- _Objectifs_:
1 - D'après l'extrait sur Aristides de Sousa Mendes, à quelle adresse de Bordeaux se trouvait le consulat du Portugal en 1940 ?
2 - Reproduisez le passage de l'extrait sur Aristides de Sousa Mendes qui va de « En 1987, la » jusqu'à « des excuses publiques. » inclus.

- _Extrait du document_:

En 1987, la République du Portugal entame le processus de réhabilitation d'Aristides de Sousa Mendes : il est décoré de l'Ordre de la liberté et sa famille reçoit des excuses publiques.

En 1994, le président Soares dévoile un buste du consul à Bordeaux, ainsi qu'une plaque au 14 quai Louis-XVIII, adresse du consulat du Portugal en 1940.

En 1995, à Lisbonne, 25 ans après la mort de Salazar et 21 ans après la démocratisation du Portugal, Mario Soares, Président de la République portugaise, réhabilite la mémoire d'Aristides de Sousa Mendes et le décore de la croix du Mérite à titre posthume pour ses actions à Bordeaux.

- _Données fournies_:
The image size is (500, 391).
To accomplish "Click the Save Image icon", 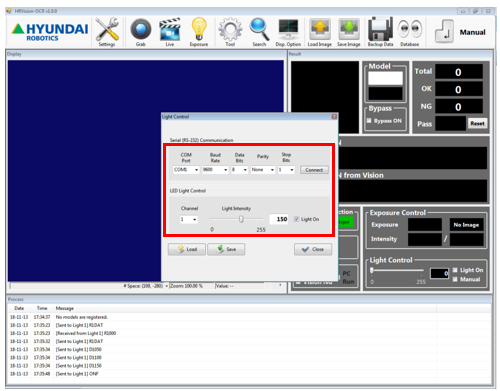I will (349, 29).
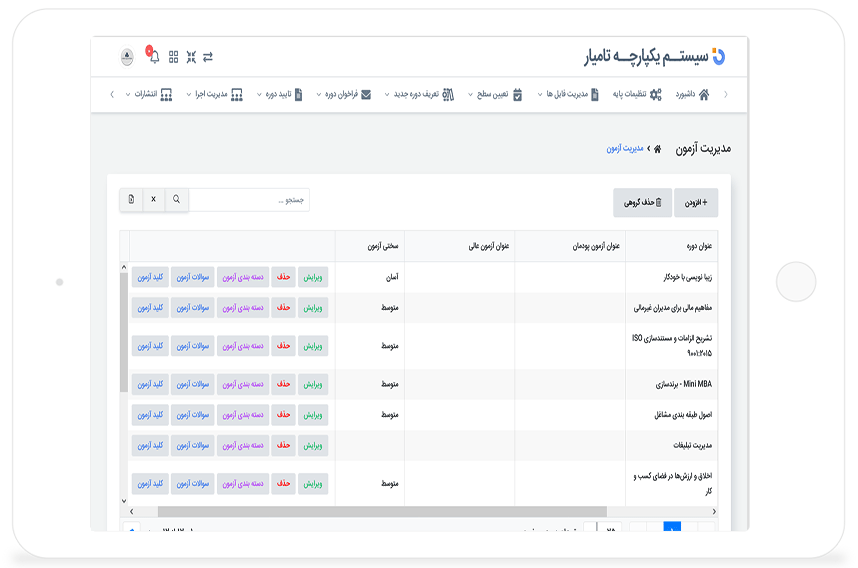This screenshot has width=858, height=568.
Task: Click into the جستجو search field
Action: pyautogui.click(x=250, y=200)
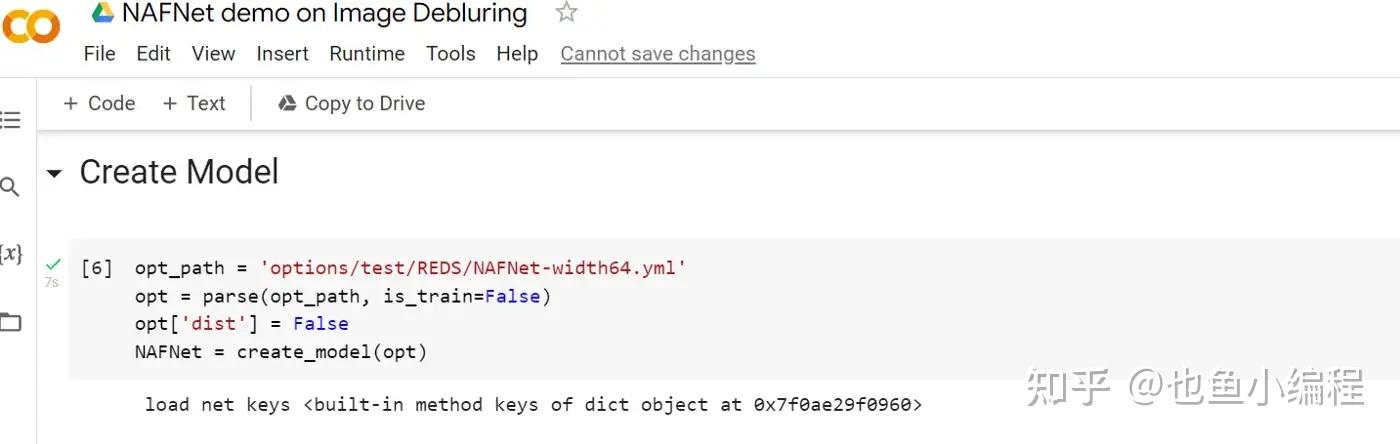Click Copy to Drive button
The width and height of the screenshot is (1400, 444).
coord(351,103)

--

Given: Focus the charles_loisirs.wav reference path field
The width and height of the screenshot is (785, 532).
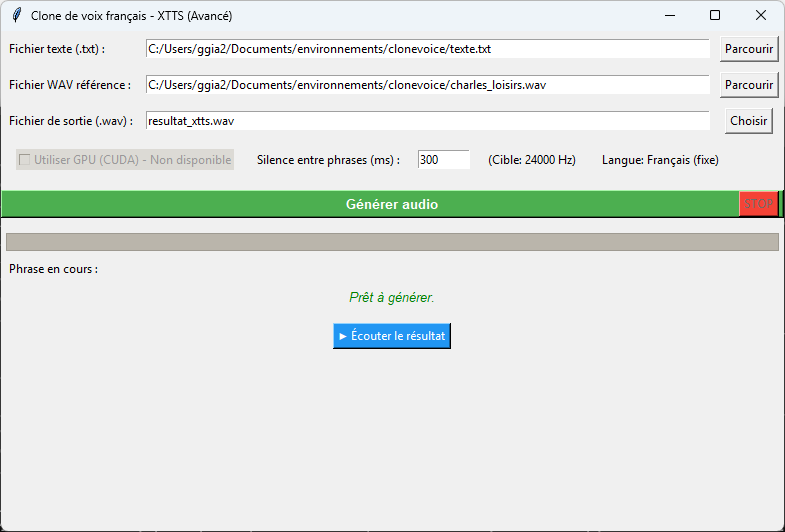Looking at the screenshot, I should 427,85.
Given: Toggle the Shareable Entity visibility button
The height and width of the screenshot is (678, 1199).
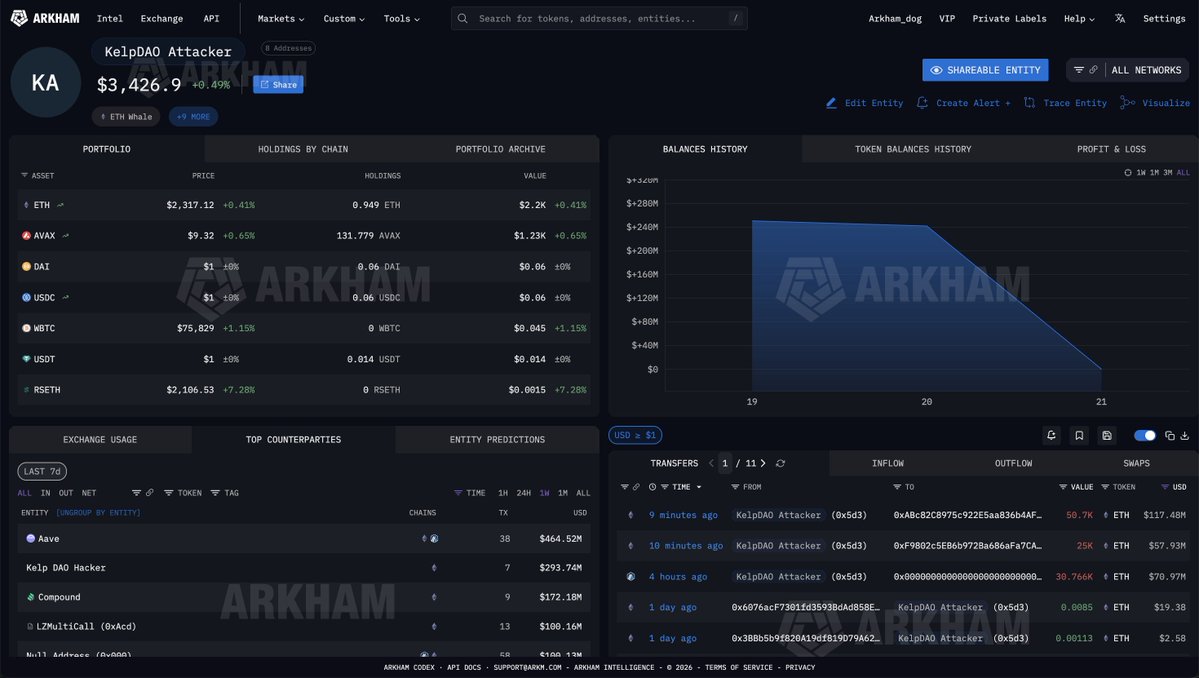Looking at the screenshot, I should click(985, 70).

---

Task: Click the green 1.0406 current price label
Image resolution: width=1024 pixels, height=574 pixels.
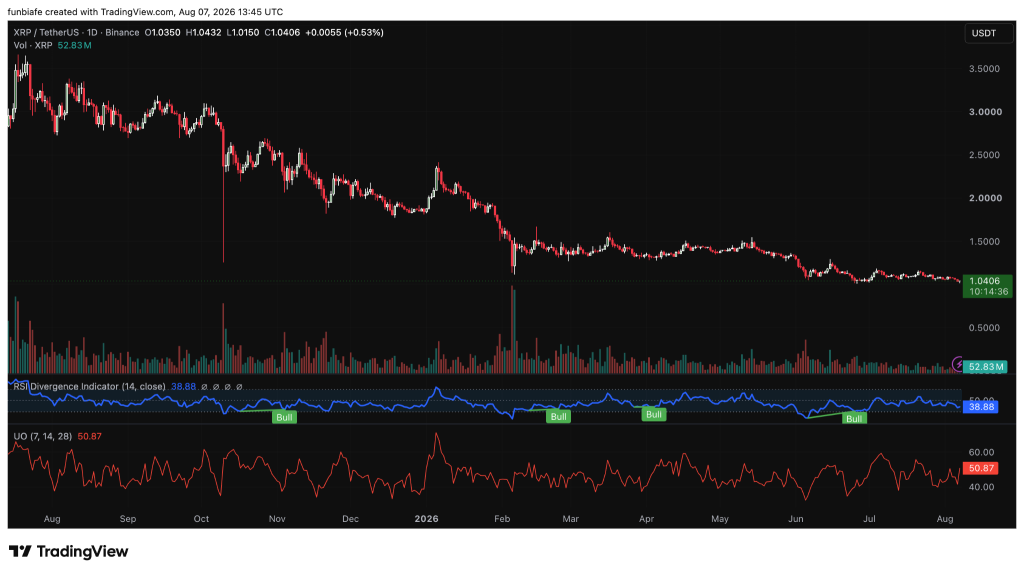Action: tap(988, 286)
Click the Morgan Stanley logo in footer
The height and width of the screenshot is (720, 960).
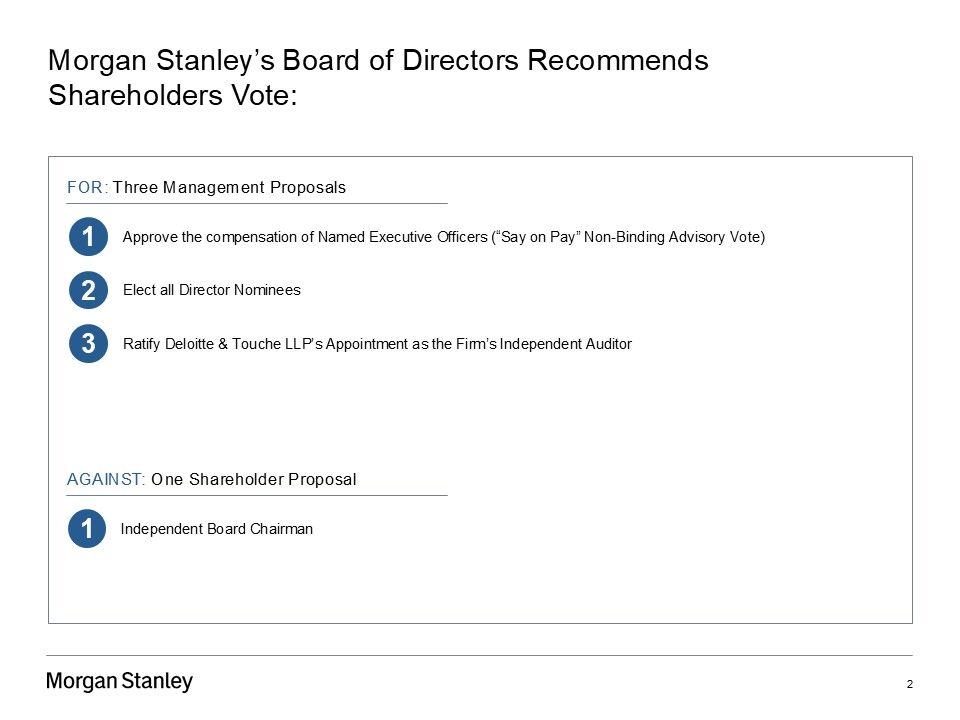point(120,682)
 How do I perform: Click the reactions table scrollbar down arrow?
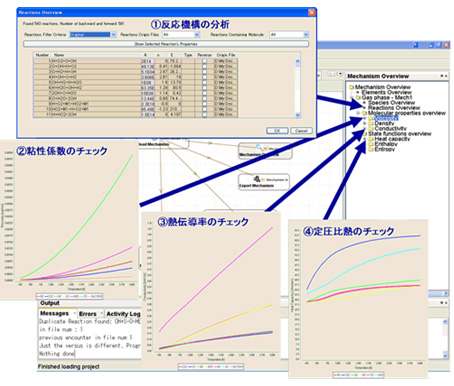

- _Réponses aux tâches_:
1 - Au 14 quai Louis-XVIII.

2 -
En 1987, la République du Portugal entame le processus de réhabilitation d'Aristides de Sousa Mendes : il est décoré de l'Ordre de la liberté et sa famille reçoit des excuses publiques.